Major Sir William Cornwallis Harris (baptised 2 April 1807 - died 9 October 1848) was an English military engineer, artist and hunter.

==Life and career==
===Early life===
The son of James Harris of Wittersham, Kent, he entered Addiscombe Military Seminary at the age of fourteen. Two years later, in December 1823, he joined the army of the East India Company as second lieutenant in Engineers, Bombay Establishment. Over the following thirteen years, he was posted to several places in India and was able to pursue his taste for field sports and the depiction of wildlife.
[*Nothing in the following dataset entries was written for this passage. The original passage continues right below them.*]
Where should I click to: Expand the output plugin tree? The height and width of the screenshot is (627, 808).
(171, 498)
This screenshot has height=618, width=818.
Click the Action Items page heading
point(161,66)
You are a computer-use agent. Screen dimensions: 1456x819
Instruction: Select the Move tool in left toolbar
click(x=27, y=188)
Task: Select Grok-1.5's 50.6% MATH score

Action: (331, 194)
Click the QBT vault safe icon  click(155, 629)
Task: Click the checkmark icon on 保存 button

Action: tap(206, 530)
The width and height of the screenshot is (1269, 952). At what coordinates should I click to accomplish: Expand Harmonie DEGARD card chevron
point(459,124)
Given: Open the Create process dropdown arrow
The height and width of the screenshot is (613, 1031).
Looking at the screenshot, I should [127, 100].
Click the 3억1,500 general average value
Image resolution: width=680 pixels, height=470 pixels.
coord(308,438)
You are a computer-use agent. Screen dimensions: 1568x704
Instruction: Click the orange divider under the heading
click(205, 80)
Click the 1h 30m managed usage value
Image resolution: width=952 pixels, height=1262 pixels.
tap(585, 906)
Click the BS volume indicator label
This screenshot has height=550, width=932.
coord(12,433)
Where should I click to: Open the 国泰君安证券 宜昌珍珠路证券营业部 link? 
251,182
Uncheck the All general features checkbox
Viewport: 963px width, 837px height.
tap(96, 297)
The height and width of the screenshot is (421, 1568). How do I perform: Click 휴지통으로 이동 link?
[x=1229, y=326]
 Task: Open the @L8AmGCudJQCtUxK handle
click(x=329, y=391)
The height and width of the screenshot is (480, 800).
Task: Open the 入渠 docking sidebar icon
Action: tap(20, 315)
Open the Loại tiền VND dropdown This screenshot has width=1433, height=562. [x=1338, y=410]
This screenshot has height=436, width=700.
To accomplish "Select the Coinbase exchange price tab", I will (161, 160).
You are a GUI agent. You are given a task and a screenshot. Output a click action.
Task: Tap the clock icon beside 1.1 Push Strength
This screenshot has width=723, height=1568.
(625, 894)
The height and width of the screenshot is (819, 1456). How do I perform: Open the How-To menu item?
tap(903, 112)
He was promoted to first lieutenant in 1824 and to captain ten years later.

===South Africa===
In June 1836, Harris arrived at Cape Town on the 1,467-ton Buckinghamshire and stayed for two years in order to recover from a fever. He was fortunate to meet Dr. Andrew Smith, freshly returned from a journey north on which he had visited Mzilikazi at Mosega. From the Cape, he arranged a hunting trip, which was to last from 1836 to 1837, to the Western Transvaal and Magaliesberg with William Richardson of the Bombay Civil Service, who had been a fellow passenger on the voyage.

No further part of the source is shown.